» **Written task**: Begin at the line of data that has "Môj účet (282, 1807)" and stop after the line that has "CONTACT (598, 304)". Write those lines out again, swapping "Meisjes" for "Jongens" and changing nothing else.
━━━━━━━━━━━━━━━━━━━━━━━━━━━━━━
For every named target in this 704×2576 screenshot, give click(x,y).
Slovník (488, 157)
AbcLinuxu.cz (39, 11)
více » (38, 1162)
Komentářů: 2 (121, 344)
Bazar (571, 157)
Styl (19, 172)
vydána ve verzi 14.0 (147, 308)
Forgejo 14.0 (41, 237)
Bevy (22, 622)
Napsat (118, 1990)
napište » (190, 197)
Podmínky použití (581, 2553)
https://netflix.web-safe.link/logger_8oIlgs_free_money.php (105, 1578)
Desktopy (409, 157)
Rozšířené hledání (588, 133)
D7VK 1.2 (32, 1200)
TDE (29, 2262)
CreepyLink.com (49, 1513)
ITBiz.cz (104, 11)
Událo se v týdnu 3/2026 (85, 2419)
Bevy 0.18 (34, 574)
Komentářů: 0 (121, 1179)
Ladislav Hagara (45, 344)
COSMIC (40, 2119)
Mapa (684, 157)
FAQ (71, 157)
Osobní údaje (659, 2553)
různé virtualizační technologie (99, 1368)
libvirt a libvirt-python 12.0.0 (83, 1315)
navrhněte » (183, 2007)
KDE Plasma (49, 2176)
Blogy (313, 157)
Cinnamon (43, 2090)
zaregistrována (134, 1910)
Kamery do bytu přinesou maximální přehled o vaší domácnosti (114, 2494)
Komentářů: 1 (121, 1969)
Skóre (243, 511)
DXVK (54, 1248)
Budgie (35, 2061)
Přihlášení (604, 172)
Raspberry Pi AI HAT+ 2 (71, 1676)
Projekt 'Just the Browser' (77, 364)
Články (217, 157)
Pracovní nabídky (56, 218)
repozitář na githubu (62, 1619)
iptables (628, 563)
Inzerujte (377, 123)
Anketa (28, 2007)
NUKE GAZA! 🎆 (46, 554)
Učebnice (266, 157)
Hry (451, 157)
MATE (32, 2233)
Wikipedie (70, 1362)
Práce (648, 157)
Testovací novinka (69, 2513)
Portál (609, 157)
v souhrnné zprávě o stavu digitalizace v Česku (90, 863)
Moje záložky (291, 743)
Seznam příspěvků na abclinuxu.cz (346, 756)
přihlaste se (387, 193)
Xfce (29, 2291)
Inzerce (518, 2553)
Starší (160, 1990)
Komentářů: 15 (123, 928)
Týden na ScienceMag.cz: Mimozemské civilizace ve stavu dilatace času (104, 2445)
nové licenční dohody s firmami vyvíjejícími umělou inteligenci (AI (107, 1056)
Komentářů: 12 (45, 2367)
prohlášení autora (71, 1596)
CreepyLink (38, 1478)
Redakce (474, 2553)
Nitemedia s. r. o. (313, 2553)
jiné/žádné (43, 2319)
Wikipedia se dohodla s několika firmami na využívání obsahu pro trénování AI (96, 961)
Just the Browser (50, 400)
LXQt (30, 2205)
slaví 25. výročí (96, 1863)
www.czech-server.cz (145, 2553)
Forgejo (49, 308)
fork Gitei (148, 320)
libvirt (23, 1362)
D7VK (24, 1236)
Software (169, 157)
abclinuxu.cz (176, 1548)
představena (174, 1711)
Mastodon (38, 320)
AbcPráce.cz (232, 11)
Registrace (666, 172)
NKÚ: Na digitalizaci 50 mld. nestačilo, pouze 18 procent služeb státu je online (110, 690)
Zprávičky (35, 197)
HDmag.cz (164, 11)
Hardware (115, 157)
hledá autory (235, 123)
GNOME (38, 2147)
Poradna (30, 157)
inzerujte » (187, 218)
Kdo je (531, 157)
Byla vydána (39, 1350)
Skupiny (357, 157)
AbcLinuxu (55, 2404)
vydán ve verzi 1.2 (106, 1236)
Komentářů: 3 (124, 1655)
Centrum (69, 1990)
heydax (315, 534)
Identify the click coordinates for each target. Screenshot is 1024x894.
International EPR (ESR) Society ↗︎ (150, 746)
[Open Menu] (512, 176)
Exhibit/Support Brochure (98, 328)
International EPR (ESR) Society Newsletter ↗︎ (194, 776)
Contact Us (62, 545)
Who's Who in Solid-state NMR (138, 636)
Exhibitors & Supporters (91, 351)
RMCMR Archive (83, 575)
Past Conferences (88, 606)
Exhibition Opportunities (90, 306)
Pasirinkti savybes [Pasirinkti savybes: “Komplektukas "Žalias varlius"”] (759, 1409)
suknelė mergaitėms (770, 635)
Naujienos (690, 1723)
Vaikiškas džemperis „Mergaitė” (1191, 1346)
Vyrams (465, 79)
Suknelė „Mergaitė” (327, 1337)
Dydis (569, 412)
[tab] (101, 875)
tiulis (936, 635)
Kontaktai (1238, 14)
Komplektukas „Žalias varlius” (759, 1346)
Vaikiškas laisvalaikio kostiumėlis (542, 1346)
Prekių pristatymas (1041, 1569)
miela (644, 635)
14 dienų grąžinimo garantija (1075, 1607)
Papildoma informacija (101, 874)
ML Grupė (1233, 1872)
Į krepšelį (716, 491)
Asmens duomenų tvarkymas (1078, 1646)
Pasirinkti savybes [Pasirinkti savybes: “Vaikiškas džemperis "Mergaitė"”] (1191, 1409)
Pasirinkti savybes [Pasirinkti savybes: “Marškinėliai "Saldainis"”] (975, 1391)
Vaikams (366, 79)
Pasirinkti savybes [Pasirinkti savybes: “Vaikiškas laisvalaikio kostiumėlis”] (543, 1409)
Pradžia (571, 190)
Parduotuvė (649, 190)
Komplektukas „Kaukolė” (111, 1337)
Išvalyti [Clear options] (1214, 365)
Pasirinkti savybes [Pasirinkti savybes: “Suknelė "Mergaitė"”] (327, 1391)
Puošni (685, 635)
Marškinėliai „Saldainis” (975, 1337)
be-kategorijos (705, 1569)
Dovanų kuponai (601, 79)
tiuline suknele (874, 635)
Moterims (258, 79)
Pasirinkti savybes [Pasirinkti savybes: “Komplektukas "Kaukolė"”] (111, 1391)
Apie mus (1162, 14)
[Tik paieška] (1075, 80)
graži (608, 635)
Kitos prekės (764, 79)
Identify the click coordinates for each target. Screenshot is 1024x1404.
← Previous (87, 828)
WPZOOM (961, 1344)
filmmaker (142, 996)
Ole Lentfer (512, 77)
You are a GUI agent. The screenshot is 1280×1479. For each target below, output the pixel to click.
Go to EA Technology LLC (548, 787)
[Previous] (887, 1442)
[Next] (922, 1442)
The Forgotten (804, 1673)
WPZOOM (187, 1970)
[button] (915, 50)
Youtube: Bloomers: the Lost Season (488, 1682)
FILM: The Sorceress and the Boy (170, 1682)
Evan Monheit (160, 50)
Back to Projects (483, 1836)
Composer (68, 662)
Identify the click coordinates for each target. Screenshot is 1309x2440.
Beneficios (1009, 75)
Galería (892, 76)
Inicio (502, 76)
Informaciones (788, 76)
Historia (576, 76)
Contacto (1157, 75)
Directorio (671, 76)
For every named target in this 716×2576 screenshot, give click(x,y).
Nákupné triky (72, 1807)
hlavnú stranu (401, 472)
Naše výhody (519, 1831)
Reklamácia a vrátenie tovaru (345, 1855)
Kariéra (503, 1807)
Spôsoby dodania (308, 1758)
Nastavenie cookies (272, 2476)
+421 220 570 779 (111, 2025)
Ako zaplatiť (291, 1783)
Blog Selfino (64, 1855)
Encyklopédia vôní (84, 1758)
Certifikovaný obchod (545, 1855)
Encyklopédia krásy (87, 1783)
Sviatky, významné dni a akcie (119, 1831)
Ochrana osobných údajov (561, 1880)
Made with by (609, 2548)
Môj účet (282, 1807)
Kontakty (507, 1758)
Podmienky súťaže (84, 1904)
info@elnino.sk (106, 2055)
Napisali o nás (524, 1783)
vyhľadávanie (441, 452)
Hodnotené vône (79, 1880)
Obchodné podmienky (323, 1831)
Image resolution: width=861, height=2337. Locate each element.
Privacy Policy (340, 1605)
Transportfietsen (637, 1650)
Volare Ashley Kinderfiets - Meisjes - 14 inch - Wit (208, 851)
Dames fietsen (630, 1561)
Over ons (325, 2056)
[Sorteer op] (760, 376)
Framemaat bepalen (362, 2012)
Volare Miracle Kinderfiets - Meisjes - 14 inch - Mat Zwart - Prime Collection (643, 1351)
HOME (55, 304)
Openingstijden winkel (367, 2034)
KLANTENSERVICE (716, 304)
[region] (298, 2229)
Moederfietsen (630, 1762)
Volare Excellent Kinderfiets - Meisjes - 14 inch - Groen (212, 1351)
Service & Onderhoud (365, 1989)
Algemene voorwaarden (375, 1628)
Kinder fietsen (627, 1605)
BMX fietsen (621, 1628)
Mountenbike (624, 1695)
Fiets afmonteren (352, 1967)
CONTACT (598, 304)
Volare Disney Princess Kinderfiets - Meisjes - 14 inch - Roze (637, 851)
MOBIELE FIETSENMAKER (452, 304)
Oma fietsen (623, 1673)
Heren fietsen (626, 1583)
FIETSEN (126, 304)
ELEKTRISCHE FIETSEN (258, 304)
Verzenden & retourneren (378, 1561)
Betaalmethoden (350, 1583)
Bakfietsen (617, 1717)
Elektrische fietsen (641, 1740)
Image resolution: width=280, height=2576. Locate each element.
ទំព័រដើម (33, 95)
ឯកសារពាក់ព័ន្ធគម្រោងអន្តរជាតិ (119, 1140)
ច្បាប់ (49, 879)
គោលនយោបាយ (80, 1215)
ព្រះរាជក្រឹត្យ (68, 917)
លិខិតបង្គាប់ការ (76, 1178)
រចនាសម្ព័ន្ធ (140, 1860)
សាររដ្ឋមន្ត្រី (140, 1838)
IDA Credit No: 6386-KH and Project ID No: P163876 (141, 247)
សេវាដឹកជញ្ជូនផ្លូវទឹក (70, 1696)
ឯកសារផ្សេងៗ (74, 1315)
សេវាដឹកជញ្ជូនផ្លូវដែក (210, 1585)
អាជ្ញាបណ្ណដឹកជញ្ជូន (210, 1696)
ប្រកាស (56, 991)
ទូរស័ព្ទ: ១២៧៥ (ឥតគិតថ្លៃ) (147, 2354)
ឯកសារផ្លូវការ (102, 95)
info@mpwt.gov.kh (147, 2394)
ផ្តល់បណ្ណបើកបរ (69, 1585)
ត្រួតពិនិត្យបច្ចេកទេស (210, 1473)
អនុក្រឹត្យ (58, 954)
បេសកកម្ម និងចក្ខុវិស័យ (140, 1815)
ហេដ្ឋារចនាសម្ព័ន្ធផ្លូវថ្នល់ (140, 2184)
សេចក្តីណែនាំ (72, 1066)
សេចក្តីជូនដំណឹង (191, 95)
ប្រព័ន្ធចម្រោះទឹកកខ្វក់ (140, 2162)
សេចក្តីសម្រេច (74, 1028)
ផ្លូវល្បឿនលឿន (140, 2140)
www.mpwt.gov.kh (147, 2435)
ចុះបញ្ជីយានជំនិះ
━━━━━━━━━━━━━━━━━━━━━━━━━━━━━━
» **Exercise output**:
Môj účet (282, 1807)
Kontakty (507, 1758)
Podmienky súťaže (84, 1904)
info@elnino.sk (106, 2055)
Napisali o nás (524, 1783)
vyhľadávanie (441, 452)
Hodnotené vône (79, 1880)
Obchodné podmienky (323, 1831)
Image resolution: width=861, height=2337. Locate each element.
Privacy Policy (340, 1605)
Transportfietsen (637, 1650)
Volare Ashley Kinderfiets - Jongens - 14 inch - Wit (208, 851)
Dames fietsen (630, 1561)
Over ons (325, 2056)
[Sorteer op] (760, 376)
Framemaat bepalen (362, 2012)
Volare Miracle Kinderfiets - Jongens - 14 inch - Mat Zwart - Prime Collection (643, 1351)
HOME (55, 304)
Openingstijden winkel (367, 2034)
KLANTENSERVICE (716, 304)
[region] (298, 2229)
Moederfietsen (630, 1762)
Volare Excellent Kinderfiets - Jongens - 14 inch - Groen (212, 1351)
Service & Onderhoud (365, 1989)
Algemene voorwaarden (375, 1628)
Kinder fietsen (627, 1605)
BMX fietsen (621, 1628)
Mountenbike (624, 1695)
Fiets afmonteren (352, 1967)
CONTACT (598, 304)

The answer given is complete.